[[ Supplied data, beginning ]]

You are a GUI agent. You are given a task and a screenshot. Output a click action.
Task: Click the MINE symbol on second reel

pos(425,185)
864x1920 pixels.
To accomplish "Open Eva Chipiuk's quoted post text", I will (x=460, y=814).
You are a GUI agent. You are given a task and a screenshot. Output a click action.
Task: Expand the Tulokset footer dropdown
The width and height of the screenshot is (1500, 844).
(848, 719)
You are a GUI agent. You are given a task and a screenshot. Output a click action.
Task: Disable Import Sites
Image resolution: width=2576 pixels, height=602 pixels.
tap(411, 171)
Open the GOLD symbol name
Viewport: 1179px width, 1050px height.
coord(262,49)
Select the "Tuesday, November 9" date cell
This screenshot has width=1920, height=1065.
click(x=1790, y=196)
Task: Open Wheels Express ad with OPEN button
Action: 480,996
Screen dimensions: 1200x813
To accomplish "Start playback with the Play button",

[[ Supplied data, end ]]

■ **Activity**: Every record above should be output exactly.

■ **Expected output**:
You are a GUI agent. You are given a task and a screenshot. Output a click action.
Task: Click the MINE symbol on second reel

pos(425,185)
864x1920 pixels.
To accomplish "Open Eva Chipiuk's quoted post text", I will (x=460, y=814).
You are a GUI agent. You are given a task and a screenshot. Output a click action.
Task: Expand the Tulokset footer dropdown
The width and height of the screenshot is (1500, 844).
(848, 719)
You are a GUI agent. You are given a task and a screenshot. Output a click action.
Task: Disable Import Sites
Image resolution: width=2576 pixels, height=602 pixels.
tap(411, 171)
Open the GOLD symbol name
Viewport: 1179px width, 1050px height.
coord(262,49)
Select the "Tuesday, November 9" date cell
This screenshot has width=1920, height=1065.
click(x=1790, y=196)
Task: Open Wheels Express ad with OPEN button
Action: 480,996
Screen dimensions: 1200x813
To accomplish "Start playback with the Play button",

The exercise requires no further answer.